Sun.Star Essay: Going botox

“WHY would anyone, most of all young Charice, want her face redone?” asked a teener grandchild, horrified by Botox injections. I hushed her and said it’s not really a medical operation as we know operation. I sounded like “beautician” Vicki Belo.

Botox is a process of sorts, a cosmetic process said to have been named after the toxin from where the process got its early identification, botulinum.

Besides, the world was always this way—-having “beauty ideals” from era to era, like in the time of Cleopatra, queen of Egypt, who was said to be beautiful in her time in year 51 BC. But as seen in images unearthed, our beauty ideals aren’t the same as in Egypt in Cleopatra’s time, with “pointed chin, thin lips and sharp nose” as seen in archeological digs.

So, I suppose the women tried their best to re-do their faces, even their sizes. There was a time when ancient Egyptians found it attractive to shave their heads and wear wigs. Then from the Middle Ages to the Crusades, attractive women got rid of their hair from their necks, temples, eyelashes and eyebrows, which was a painful process.

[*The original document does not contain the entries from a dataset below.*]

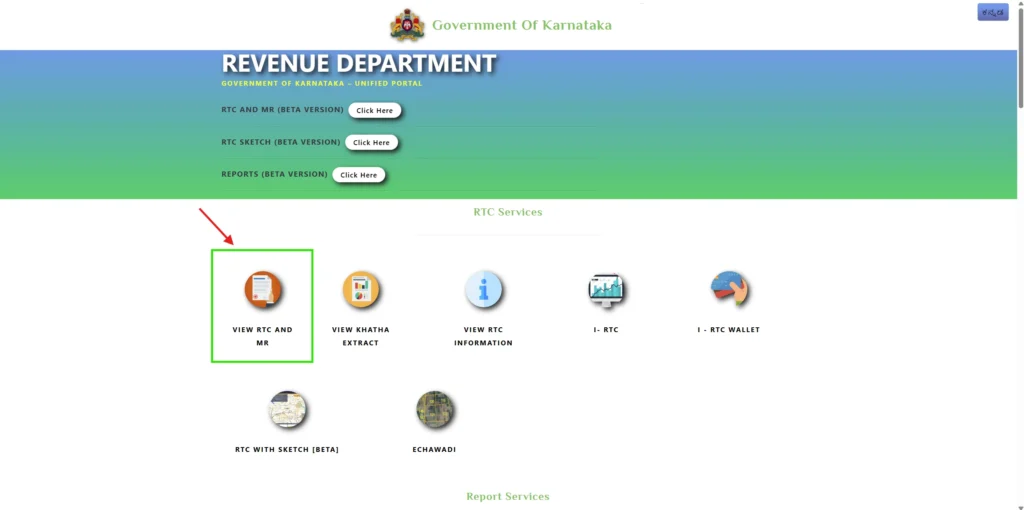Click the View RTC and MR document icon
The image size is (1024, 510).
[x=263, y=290]
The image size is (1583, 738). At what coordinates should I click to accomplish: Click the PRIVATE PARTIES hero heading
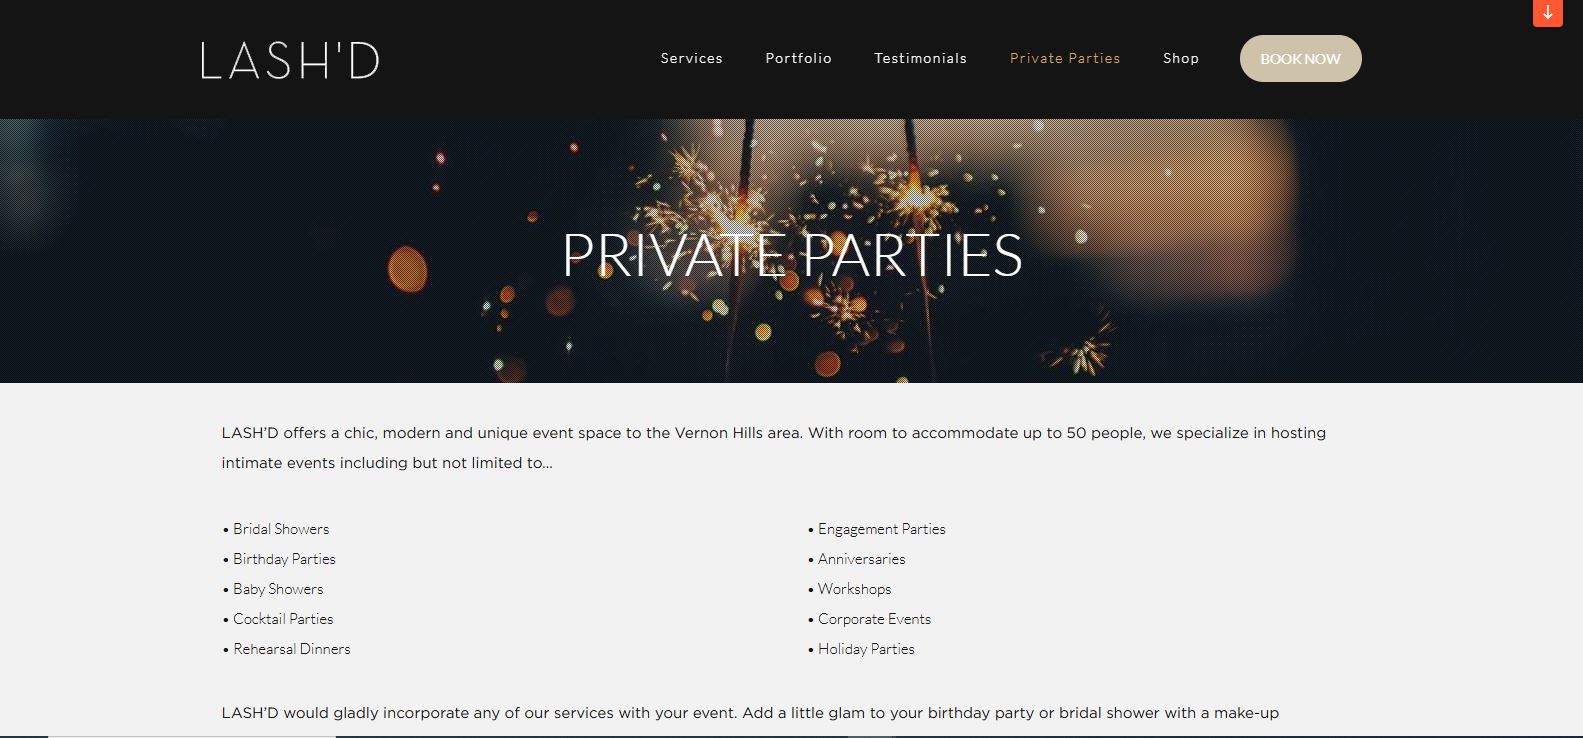point(792,255)
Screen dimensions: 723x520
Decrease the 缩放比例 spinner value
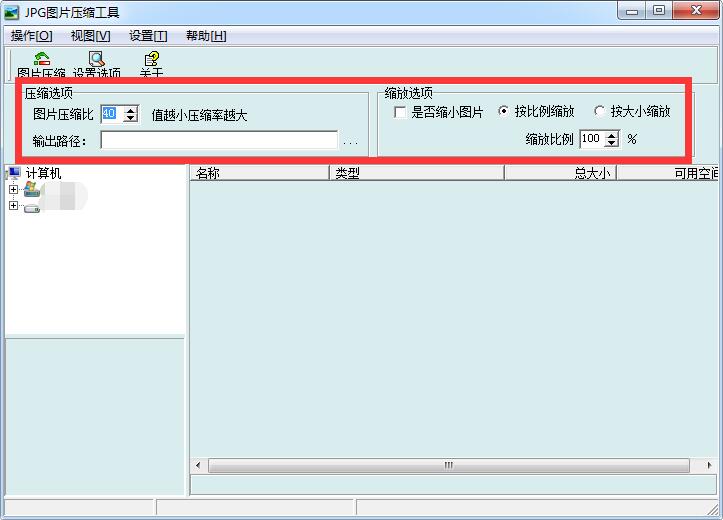[612, 143]
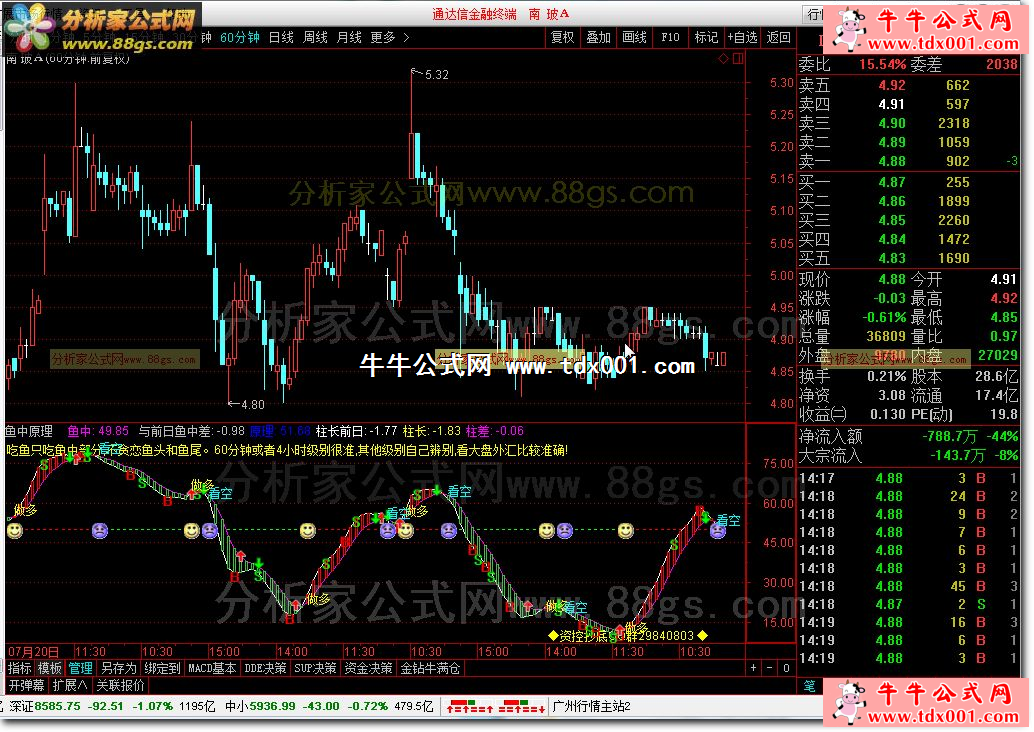Add stock with +自选 button

tap(742, 38)
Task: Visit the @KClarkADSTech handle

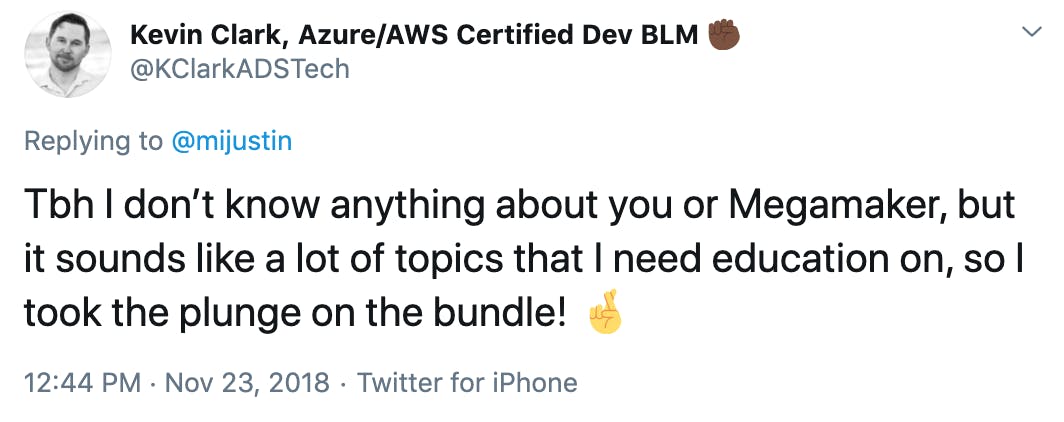Action: [240, 69]
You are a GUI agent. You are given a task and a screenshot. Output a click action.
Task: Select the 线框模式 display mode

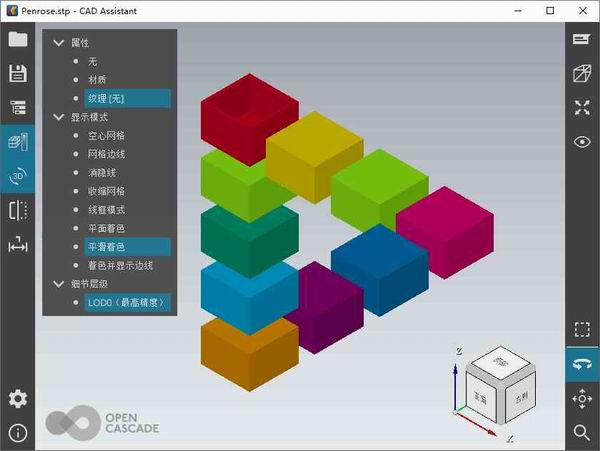pyautogui.click(x=106, y=210)
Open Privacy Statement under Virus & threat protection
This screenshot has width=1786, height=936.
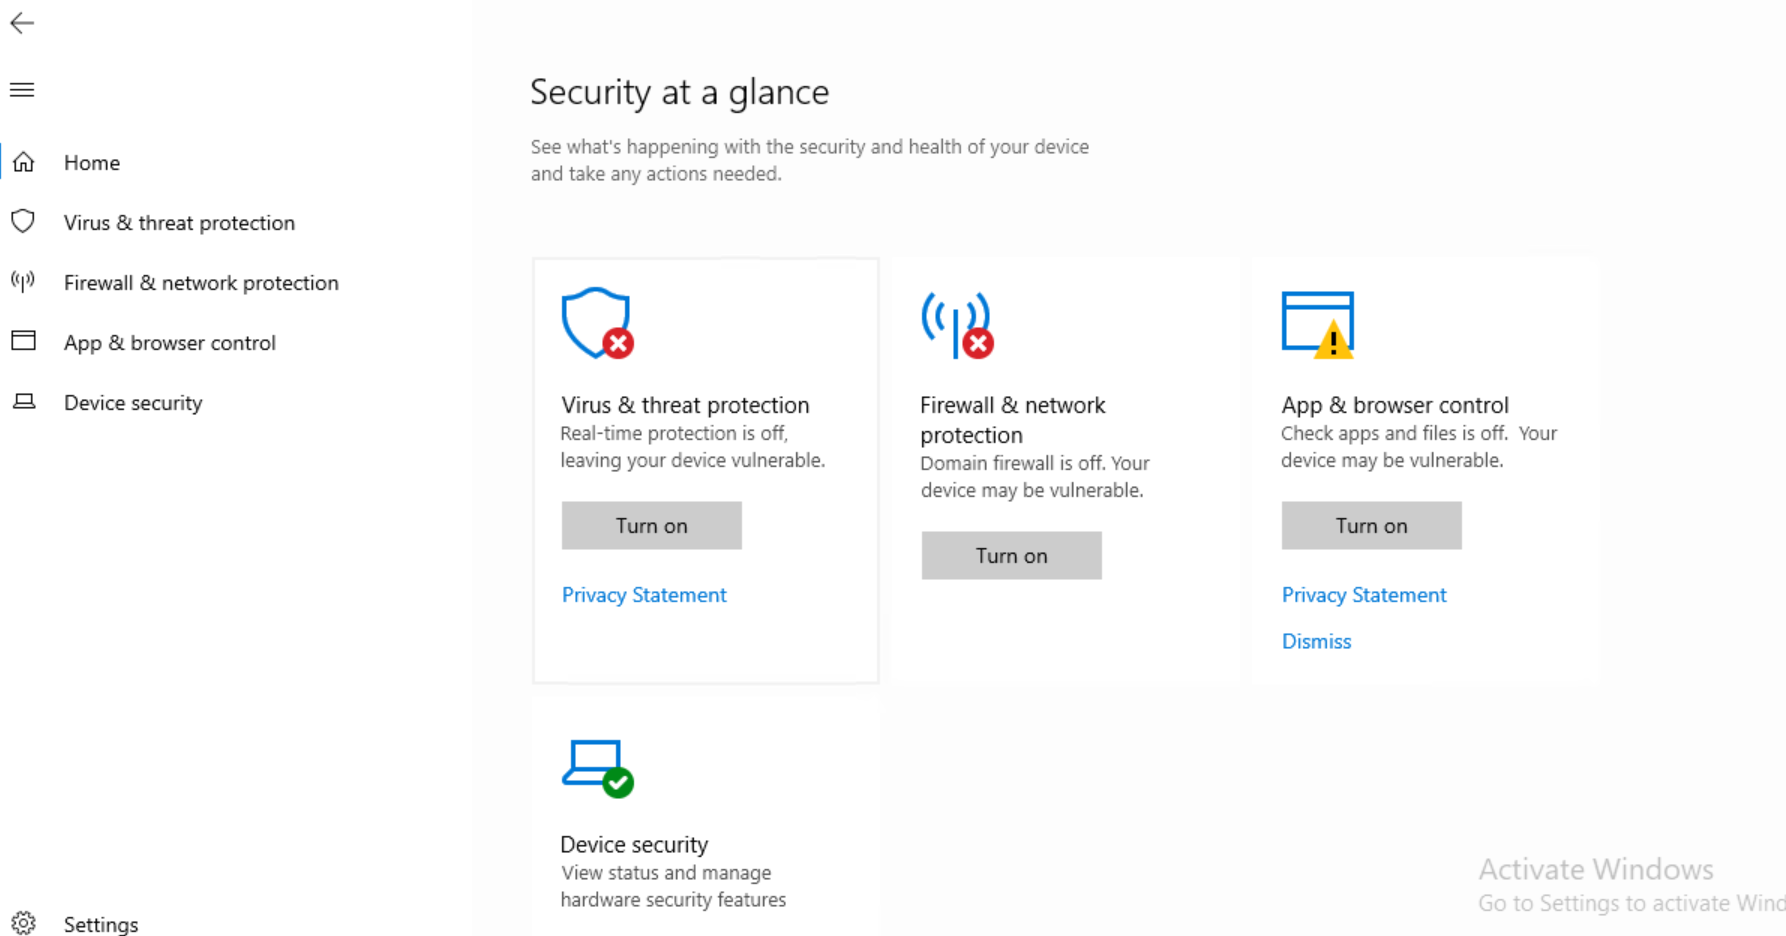pyautogui.click(x=644, y=595)
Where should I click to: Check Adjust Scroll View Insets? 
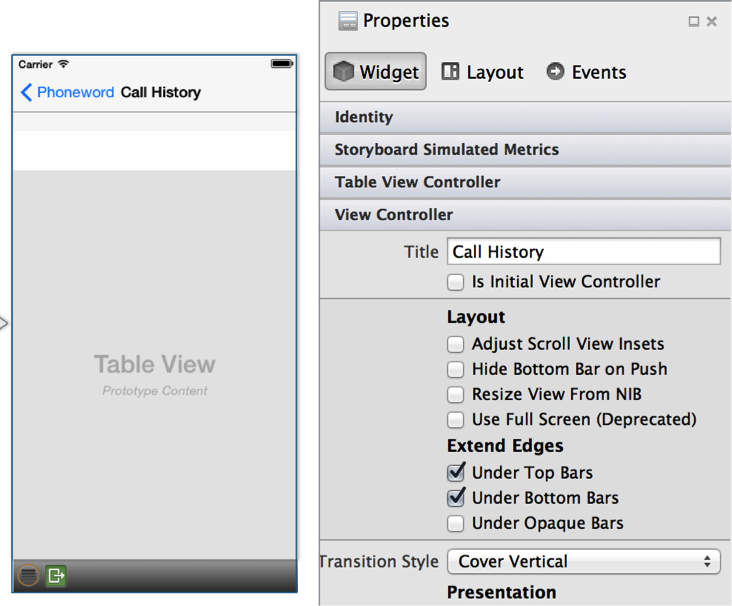[x=456, y=344]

We know of beauty products named after Cleopatra, I guess also after Nefertiti, an earlier Egyptian queen whose name means “the beautiful one is come.”

In our time, a news item says singer Charice Pempengco is “getting Botox”, so I imagined Botox to be a process. Then from this noun form, in the same story, Botox becomes a verb when Dr. Belo of the Belo Medical Group said in an interview that she would get rid of a muscle in Charice’s face which is protruding. Belo said, “We are going to Botox that in order to get it flat so she’ll have a cuter face.” Botox can even remove “frown lines!”

Charice said her decision for a Botox treatment is in preparation for her part in the hit Fox TV show “Glee,” so she would “look fresh on camera.” In reaction, her publicist says the process was “absolutely not cosmetic;” instead it was for a treatment of muscle pain in her jaw. But Charice fans know that it was a cosmetic process, not medical, and they’re screaming foul in blogs and in parties.

A preparation of the toxin was first used to treat muscle spasm, found to be a cure for neuromuscular problems. But it was also later discovered to have cosmetic uses. The process causes hardly any pain for the patient. You could even have a camera in front of you, with background music, too, in the Belo magic chair….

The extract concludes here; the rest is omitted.